Control of <I>Paratrichodorus allius</I> and Corky Ringspot Disease in Potato with Shank-injected Metam Sodium
Keywords:1, 3-dichloropropene, corky ringspot, CRS, fumigants, metam potassium, metam sodium, nematicides, Paratrichodorus allius, potato, stubby-root nematode, tobacco rattle virus, TRV.

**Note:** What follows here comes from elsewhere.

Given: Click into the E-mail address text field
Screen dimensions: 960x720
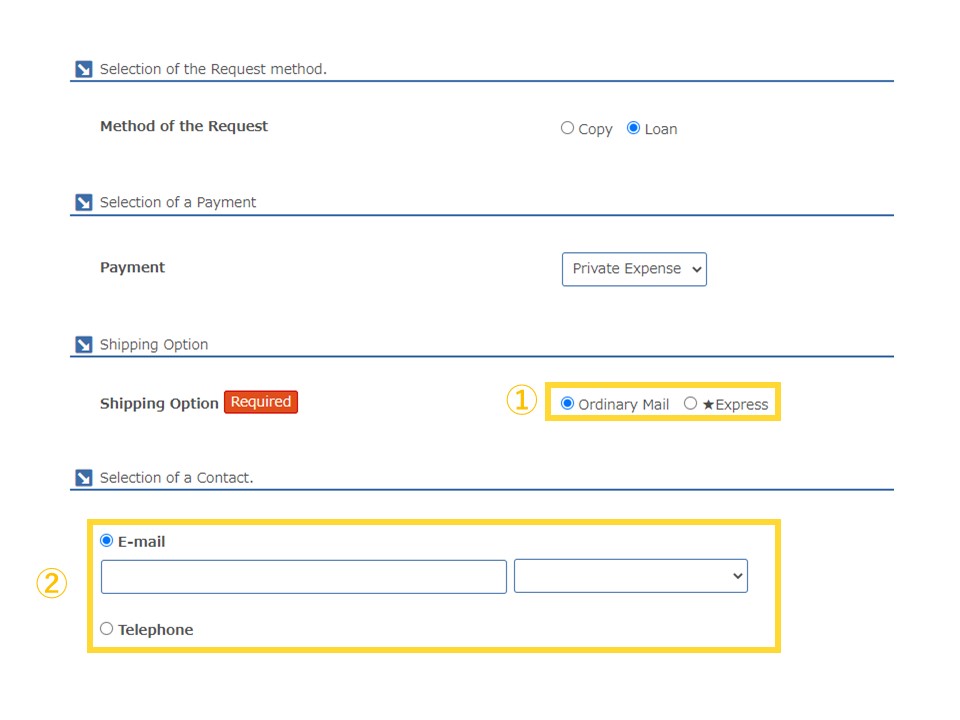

AbstractCorky ringspot disease (CRS) of potato produces necrotic areas in tubers that are considered quality defects that can lead to crop rejection. CRS is caused by tobacco rattle virus that is vectored by stubby-root nematodes (Paratrichodorus spp., Trichodorus spp.) at very low population densities, making disease management difficult and expensive. Fumigation with metam sodium (MS) is a common practice to control soil-borne fungi and increase potato yield. MS is generally applied in water via chemigation (water-run, WR) but is ineffective at controlling CRS when WR-applied, even at high rates. Therefore, WR MS is often used in combination with 1,3-dichloropropene (1,3-D), aldicarb or oxamyl to attain adequate CRS control. Between 1996 and 2000, fields with a history of CRS were treated with WR MS, shank-injected MS, and/or 1,3-D, and tubers were evaluated for symptoms of CRS. Shank injection of MS (SH MS) at depths of 41 cm, 15 and 30 cm, or 15, 30 and 45 cm controlled CRS over 3 years of testing. All rates of 280 liters/ha or greater were effective. Shank injection of metam potassium (MP) at rates of 448 liters/ha was also effective. 1,3-D controlled CRS alone or in combination with WR or SH MS. Proper shank application of MS or MP may adequately control CRS without the additional cost of other nematicides at low (<10 P. allius/250 g soil) to moderate (10 to 30 P. allius/250 g soil) populations of the nematode vector. Although SH MS was superior to WR MS, additional research is necessary to determine if this practice would be sufficient at higher CRS disease pressure or if addition of other nematicides would be necessary.